Jordanians flock to the streets as restrictions are lifted
The streets of Jordan have been filled with people after stringent restrictions were lifted after a forty-day period.
King Abdullah had declared a state of emergency in the middle of March, imposing some of the most draconian measures seen across the globe in a bid to curtail the spread of the covid-19 pandemic. The army was deployed and the authorities were given unprecedented powers to restrict freedom of movement.
The measures were considered among the most effective in the world and Prime Minister Omar al Razzaz’s government won praise for dealing with the crisis. Concerns were raised, however, about the adverse economic effects of the tight restrictions and business lobbies have criticised the government’s actions.
The closure of businesses and the decline of the previously thriving tourism industry has taken a heavy toll on an economy that is already buttressed by foreign aid. The first contraction in growth in thirty years is expected to ensue as well as unprecedented government debt, exceeding 100 percent of GDP.
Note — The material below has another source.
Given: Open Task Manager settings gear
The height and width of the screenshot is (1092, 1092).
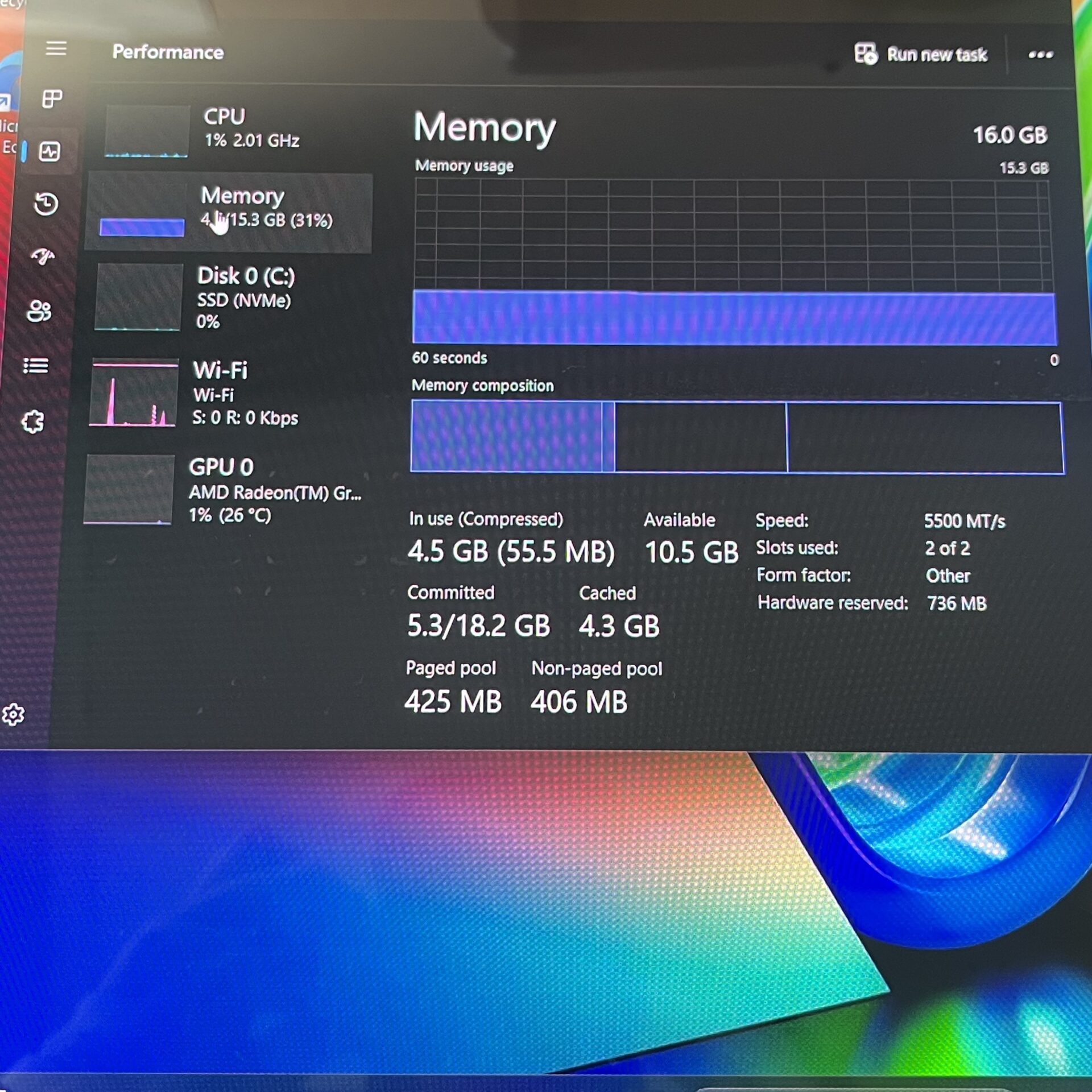Looking at the screenshot, I should [x=13, y=714].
Public transport has been allowed to resume operations and a range of businesses have been permitted to reopen. From dentists to shopping centres, Jordan’s economic life will gradually restart.
Only 451 cases and 8 deaths from covid-19 have been registered, although concerns have been raised about a resurgence of the virus if remaining restrictions are disregarded by the population.
The borders remain closed for passengers and it remains unclear when places of study and government agencies will go back to work.